=== Supplied material ===
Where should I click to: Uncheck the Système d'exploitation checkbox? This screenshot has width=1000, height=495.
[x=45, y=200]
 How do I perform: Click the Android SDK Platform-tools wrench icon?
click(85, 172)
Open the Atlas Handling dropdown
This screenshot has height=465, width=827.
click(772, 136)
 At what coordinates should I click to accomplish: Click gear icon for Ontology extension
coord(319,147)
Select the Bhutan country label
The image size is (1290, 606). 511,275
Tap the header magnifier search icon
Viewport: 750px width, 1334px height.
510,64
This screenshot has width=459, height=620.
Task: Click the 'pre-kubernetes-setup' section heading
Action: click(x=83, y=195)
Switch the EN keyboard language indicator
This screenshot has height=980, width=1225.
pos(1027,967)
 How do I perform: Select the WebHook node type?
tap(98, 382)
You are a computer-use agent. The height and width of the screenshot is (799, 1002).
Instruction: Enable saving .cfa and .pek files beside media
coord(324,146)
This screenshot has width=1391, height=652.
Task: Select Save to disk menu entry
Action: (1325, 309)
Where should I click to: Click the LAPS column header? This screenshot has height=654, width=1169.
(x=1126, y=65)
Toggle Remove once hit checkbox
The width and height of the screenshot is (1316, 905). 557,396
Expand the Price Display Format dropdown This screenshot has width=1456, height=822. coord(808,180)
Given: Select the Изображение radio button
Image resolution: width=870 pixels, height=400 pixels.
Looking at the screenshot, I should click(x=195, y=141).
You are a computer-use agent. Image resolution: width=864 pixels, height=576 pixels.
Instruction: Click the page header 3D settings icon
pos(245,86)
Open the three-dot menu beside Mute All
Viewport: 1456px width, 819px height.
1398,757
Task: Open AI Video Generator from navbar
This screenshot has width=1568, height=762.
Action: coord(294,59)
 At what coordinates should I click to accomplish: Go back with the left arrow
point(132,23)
===
What is required: Which lines of the rows above contain the word "dropdown"? Copy out each of them.

Answer in full:
Open the Atlas Handling dropdown
Expand the Price Display Format dropdown This screenshot has width=1456, height=822. coord(808,180)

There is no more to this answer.